Em artigo publicado pelo Jornal Brasileiro de Pneumologia são sugeridas algumas questões a serem respondidas antes da aquisição de um ventilador pulmonar, dentre as quais se destacam: o perfil da população (adulta ou pediátrica), situações clínicas mais prevalentes para a utilização do ventilador, frequência com que são admitidos pacientes com síndromes respiratórias agudas graves, a necessidade de produzir altas pressões nas vias aéreas e de administrar medicamentos através de nebulizadores do equipamento, informações e dados de monitorização que o ventilador precisa fornecer para auxiliar nas decisões sobre a ventilação do paciente, quais os modos ventilatórios e parâmetros a serem monitorados e com que frequência a ventilação não-invasiva será utilizada. Somente após estas definições, é que se sugere avaliar características particulares dos diferentes ventiladores para aquisição e uso no serviço.
Conforme o III Consenso Brasileiro de Ventilação Mecânica (1), os ventiladores mecânicos com pressão positiva são os mais utilizados. Nesses ventiladores é possível fazer ajustes importantes conforme a necessidade ventilatória:
“(...) controla-se a concentração de O2 (FiO2) necessária para obter-se uma taxa arterial de oxigênio (pressão parcial de oxigênio no sangue arterial- PaO2) adequada. Controla-se ainda, a velocidade com que o ar será administrado (fluxo inspiratório - V) e também se define a forma da onda de fluxo, por exemplo, na ventilação com volume controlado: “descendente”, “quadrada” (mantém um fluxo constante durante toda a inspiração), “ascendente” ou “sinusoidal”. O número de ciclos respiratórios que os pacientes realizam em um minuto (frequência respiratória - f) será consequência do tempo inspiratório (TI), que depende do fluxo, e do tempo expiratório (TE). O TE pode ser definido tanto pelo paciente (ventilação assistida), de acordo com suas necessidades metabólicas, como através de programação prévia do aparelho (ventilação controlada).
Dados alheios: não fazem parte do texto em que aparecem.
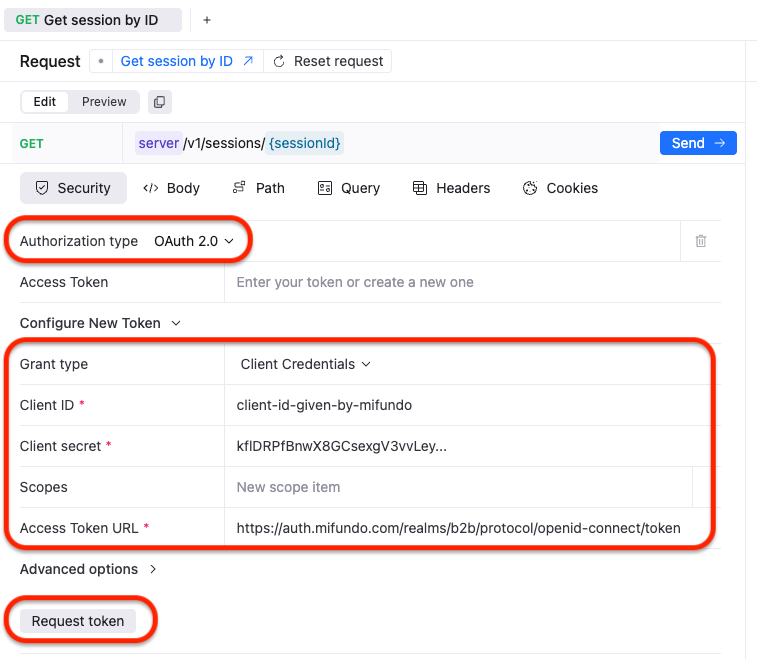Click the trash icon to delete authorization
This screenshot has width=757, height=659.
tap(701, 241)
O produto da f pelo VT é o volume minuto (VE). Dessa forma, fica claro o que acontece quando fazemos ajustes no aparelho. Por exemplo, se optarmos por ventilar um paciente em volume assistido/ controlado, o que precisamos definir para o ventilador é o VT e o V e, de acordo com a resistência e a complacência do sistema respiratório do paciente, uma determinada pressão será atingida na via aérea. Se, por outro lado, trabalharmos com um ventilador que cicla em pressão, temos que calibrar o pico de pressão inspiratória (PPI) e o V, sendo o VT uma consequência dessa forma de ventilação. Esse tipo de ventilação (ciclada à pressão) que, praticamente, não é mais aplicada (...)” (1).
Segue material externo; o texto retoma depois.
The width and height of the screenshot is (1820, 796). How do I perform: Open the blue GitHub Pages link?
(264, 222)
Considerando-se o perfil de evolução clínica dos pacientes com Covid-19 e as recomendações para o manejo desses pacientes, reforça-se que somente são úteis aos serviços de saúde, os aparelhos de ventilação cujas funcionalidades entregues sejam compatíveis com a manipulação dos pacientes nessas condições.
Ressalte-se que, embora a ventilação mecânica seja uma intervenção importante e potencialmente capaz de salvar vidas, ela pode agravar a lesão pulmonar e, inclusive, induzir a formação de novas lesões, comprometendo, assim, a vida do paciente.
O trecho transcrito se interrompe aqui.